Cooking Eggs and Writing Fiction

I have a good friend in Los Angeles who always tells me to be strong in my relationships.  She says I can never let a man see my “yolk,” the uncooked me, the droopy, yellow sadness of a mess I can be after a breakup, a rejection, or just a bad day.  “They only want to see your shiny shell,” she’d affirm.

In Tayari Jones’s revision workshop, we learned that creating fiction is a lot like cooking an egg.  She often referred to that task, the crafting of the text, as more of an emotional undertaking than writer’s work.  The raw egg is your unadulterated sentiment that stems from real life experience, the pure grit of feeling, the essence of your opus.  In order to cook it up into a fictional piece, compose characters and breathe life into them, you must first boil the egg, therefore solidifying the emotion into something tangible, unbreakable, and palpable.

He saw my yolk!  Over easy, for sure!  I’d cry to my pal as she sat sunny side up listening to my trials and tribulations.  “Stay strong, no one wants runny eggs!”   One day, she actually made me eggs at her apartment, and I watched her patiently time out the cooking.  She dressed them with a bit of salt and pepper, sat them next to garlic spinach and fresh berries and served me the plate, hot and steaming.  The eggs were perfect - centers sturdy with just the right amount of yolk melting like lava when I pricked them with my fork.

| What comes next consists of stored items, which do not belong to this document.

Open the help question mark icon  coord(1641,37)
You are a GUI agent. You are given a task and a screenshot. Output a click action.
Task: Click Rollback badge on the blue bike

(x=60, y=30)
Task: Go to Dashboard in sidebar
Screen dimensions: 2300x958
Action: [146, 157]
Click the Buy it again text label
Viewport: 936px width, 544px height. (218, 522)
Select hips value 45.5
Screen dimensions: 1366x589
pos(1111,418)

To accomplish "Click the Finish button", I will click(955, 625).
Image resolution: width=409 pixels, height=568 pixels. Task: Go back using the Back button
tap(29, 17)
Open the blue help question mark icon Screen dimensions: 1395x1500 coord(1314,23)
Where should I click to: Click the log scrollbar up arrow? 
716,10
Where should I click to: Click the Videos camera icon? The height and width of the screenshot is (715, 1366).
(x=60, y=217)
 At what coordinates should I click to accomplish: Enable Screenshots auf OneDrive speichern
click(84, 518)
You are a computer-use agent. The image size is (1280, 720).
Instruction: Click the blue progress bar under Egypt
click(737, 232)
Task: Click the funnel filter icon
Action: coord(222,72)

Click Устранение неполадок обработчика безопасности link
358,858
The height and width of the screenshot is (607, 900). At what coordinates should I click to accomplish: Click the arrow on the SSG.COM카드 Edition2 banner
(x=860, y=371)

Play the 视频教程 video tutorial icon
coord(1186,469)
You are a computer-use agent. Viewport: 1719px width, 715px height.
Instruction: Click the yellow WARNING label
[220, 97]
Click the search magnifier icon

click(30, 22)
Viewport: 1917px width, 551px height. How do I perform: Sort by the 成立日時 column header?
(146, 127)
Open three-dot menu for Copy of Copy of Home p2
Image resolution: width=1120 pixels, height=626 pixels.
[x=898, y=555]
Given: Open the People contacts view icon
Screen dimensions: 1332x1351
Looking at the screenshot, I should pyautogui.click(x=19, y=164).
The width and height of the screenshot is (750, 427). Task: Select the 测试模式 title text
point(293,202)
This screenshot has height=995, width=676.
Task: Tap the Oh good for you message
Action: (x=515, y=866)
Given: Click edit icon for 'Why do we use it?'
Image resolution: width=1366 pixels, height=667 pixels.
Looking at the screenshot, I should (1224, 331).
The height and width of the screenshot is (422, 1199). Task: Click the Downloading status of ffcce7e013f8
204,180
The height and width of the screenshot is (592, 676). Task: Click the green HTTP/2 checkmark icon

Tayari Jones is right.  It’s not only about becoming a better writer, but also growing as a person.  If we serve a bunch of raw emotion on a plate, no one will want to finish the meal.  But, if we study practices of writing, sharpen our tools, become skilled in all areas of the craft, then we can lure readers in with artful appeal and the delicious tales we tell.

I don’t want to be fake though.  The right person should appreciate all my angst!  “Sure, sure babe,” she would say.  “The right one can handle the yolk, but you can’t let them see it all spilled out in the first act.”

Brittany Ackerman is a second year MFA in creative non-fiction.  She eats two hard boiled eggs for lunch every day to ensure stability in her writing and emotional life.  In regards to the recent Cheetos debate that has broken out on campus, she prefers the puff to the crunch.